Last week, the Reason Foundation released its own $US700 billion mobility plan for LA. The plan relies heavily on a future of cars, so many more cars, and so much more land devoted to cars, including at least seven major tunnels that will burrow their way below the city's mountain ranges connecting one gigantor freeway to another.
New tunnels will slice through the Santa Monica Mountains where people can sit in traffic underground
Don't like driving? Too bad. There isn't a cent allocated to light-rail or subway projects:
If they need the flexibility of the automobile, they can use the general purpose lanes for free or pay to use the free-flowing express lanes. If they want to take transit, they can choose fast, reliable region-wide bus rapid transit and express bus.
Let me translate: Angelenos don't deserve the extremely affordable state-of-the-art rail network that's being built out for them, so they should spend more of their income on a car payment instead. Oh, and if they can't afford the pricey express lanes, they will simply sit in traffic with everyone else.
A series of double-decker tunnels will be able to stick at least four lanes of traffic underground
Right, did I forget to mention that part? To pay for all of this, those new tunnels will become toll roads!
Besides the fact that it's been scientifically proven that wider roads actually makes congestion worse, LA has its own failed case study in this area: The city spent five years and $US1.1 billion to add two lanes to its 405 Freeway and travel times were increased by one minute.

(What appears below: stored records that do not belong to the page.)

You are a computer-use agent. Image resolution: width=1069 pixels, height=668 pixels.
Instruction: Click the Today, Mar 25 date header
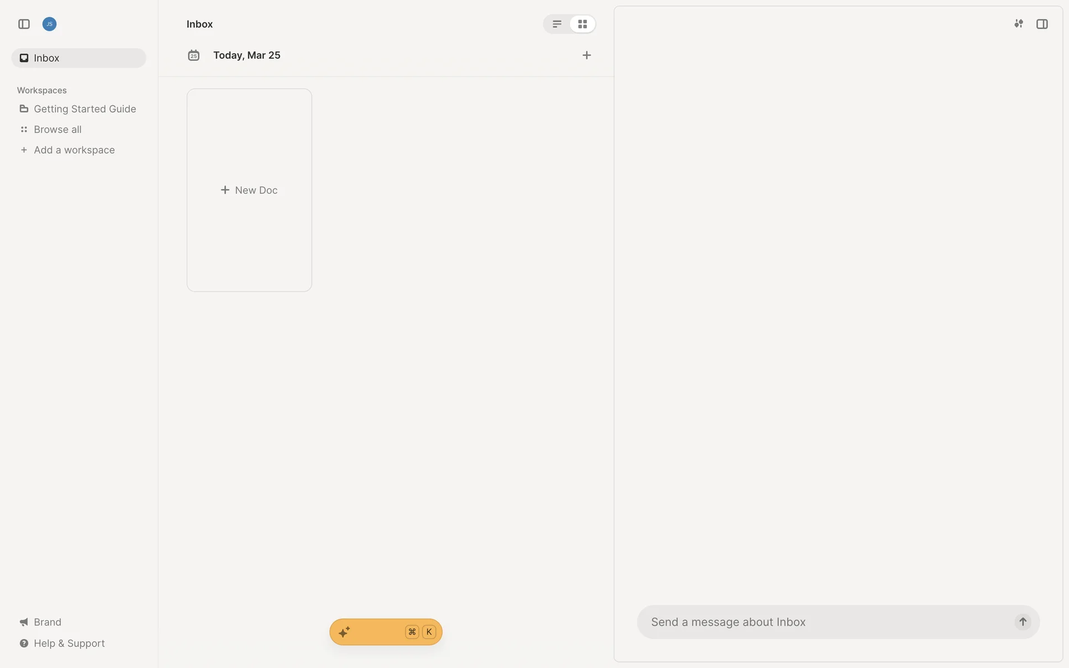pos(247,55)
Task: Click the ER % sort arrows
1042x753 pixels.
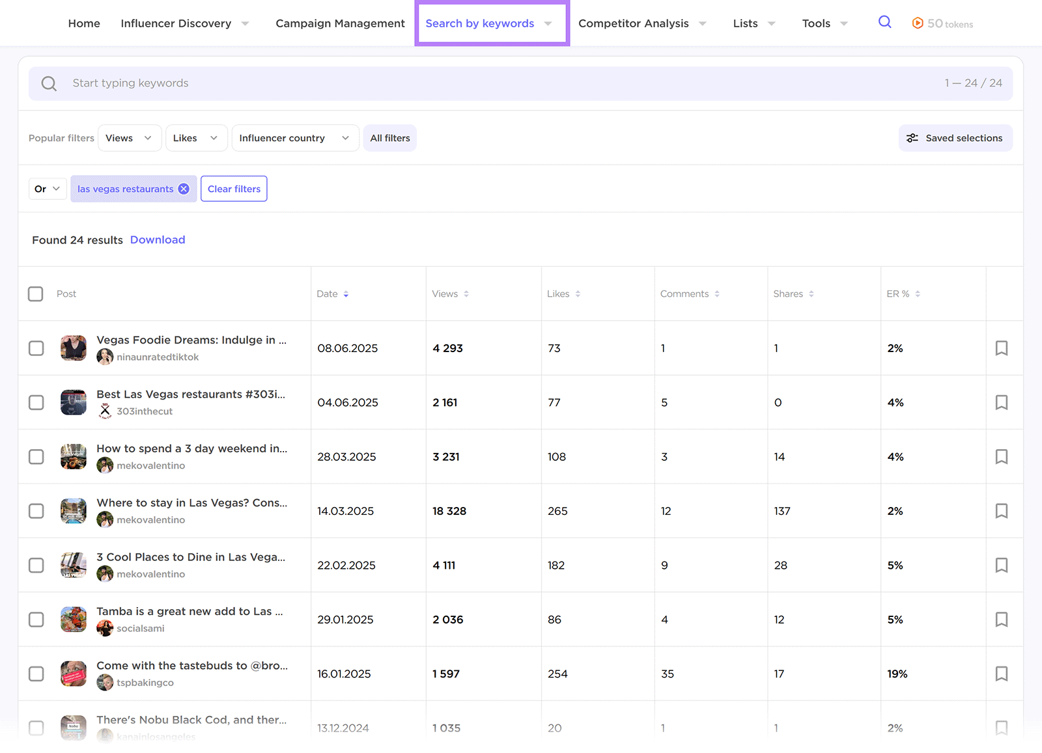Action: [918, 294]
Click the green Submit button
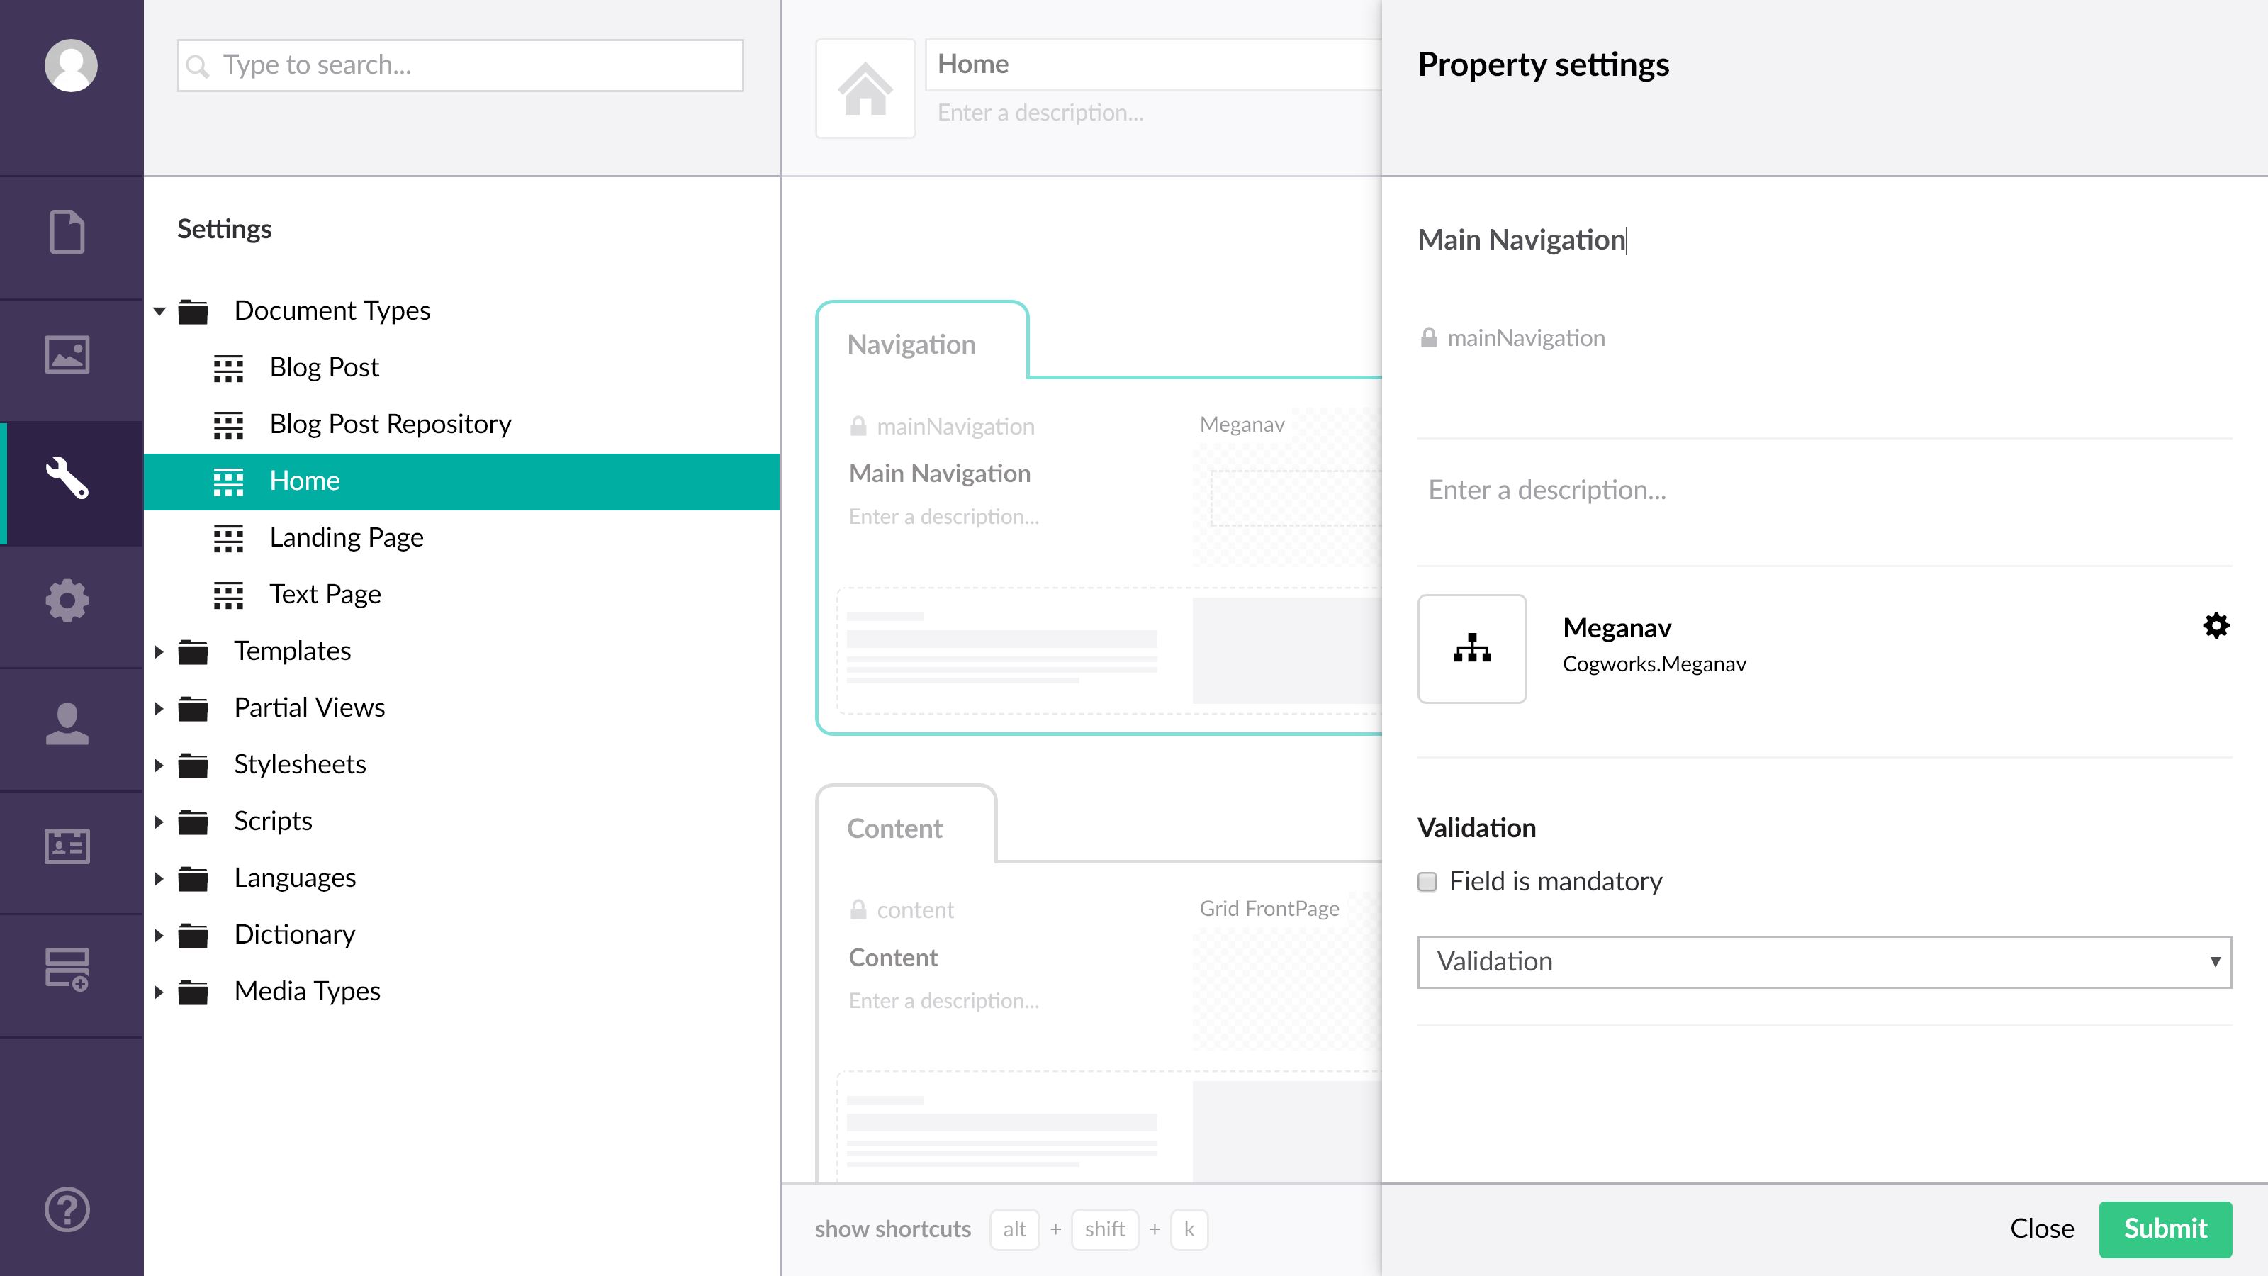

Why stop with the existing freeways? The plan also includes turning smaller LA streets into "managed arterials" — essentially mini-freeways with tolls and some sections that are, yep, underground
The city has made tremendous gains over the last decade with better footpaths, more bike lanes, and some of the most ambitious rail construction in the country. This $US700 billion idea sounds like it was conceived in the 1960s, during the city's brief love affair with seemingly infinite fossil fuels and prioritising vehicles over people. It's nice for these "plans" to come along every once in a while to help us realise just how far LA has come.